本発明は、方向性電磁鋼板の製造方法に関し、特に、鉄損が低く、かつ、コイル長手方向の鉄損のばらつきが小さい方向性電磁鋼板の製造方法に関するものである。
電磁鋼板は、変圧器やモータの鉄心材料として広く用いられている軟磁性材料であり、中でも方向性電磁鋼板は、結晶方位がGoss方位と呼ばれる{110}<001>方位に高度に集積し、鉄損特性に優れているため、主として大型の変圧器の鉄心等に使用されている。変圧器における無負荷損(エネルギーロス)を低減するためには、鉄損が低いことが必要である。
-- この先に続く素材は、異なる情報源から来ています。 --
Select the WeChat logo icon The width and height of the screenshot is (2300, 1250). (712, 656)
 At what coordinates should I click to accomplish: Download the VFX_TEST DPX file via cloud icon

方向性電磁鋼板において、鉄損を低減する方法としては、Si含有量の増加や、板厚の低減、結晶方位の配向性向上、鋼板表面への張力付与、鋼板表面の平滑化、二次再結晶組織の細粒化などが有効であることが知られている。
これらの方法のうち、二次再結晶粒を細粒化する技術として、脱炭焼鈍時に急速加熱したり、脱炭焼鈍直前に急速加熱する熱処理を施したりすることで、一次再結晶集合組織を改善する方法が提案されている。例えば、特許文献1には、最終板厚まで圧延した冷延板を脱炭焼鈍する際、PH2O/PH2が0.2以下の非酸化性雰囲気中で、100℃/s以上で700℃以上の温度に急速加熱することで、低鉄損の方向性電磁鋼板を得る技術が開示されている。また、特許文献2には、雰囲気中の酸素濃度を500ppm以下とし、かつ、加熱速度100℃/s以上で800〜950℃に急速加熱し、続いて急速加熱後の温度より低い775〜840℃の温度に保定し、さらに、815〜875℃の温度に保定することで、低鉄損の方向性電磁鋼板を得る技術が開示されている。また、特許文献3には、600℃以上の温度域を95℃/s以上の昇温速度で800℃以上に加熱し、この温度域の雰囲気を適正に制御することによって、被膜特性と鉄損特性に優れる電磁鋼板を得る技術が開示されている。さらに、特許文献4には、熱延板中のAlNとしてのN量を25ppm以下に制限し、かつ、脱炭焼鈍時に加熱速度80℃/s以上で700℃以上まで加熱することで、低鉄損の方向性電磁鋼板を得る技術が開示されている。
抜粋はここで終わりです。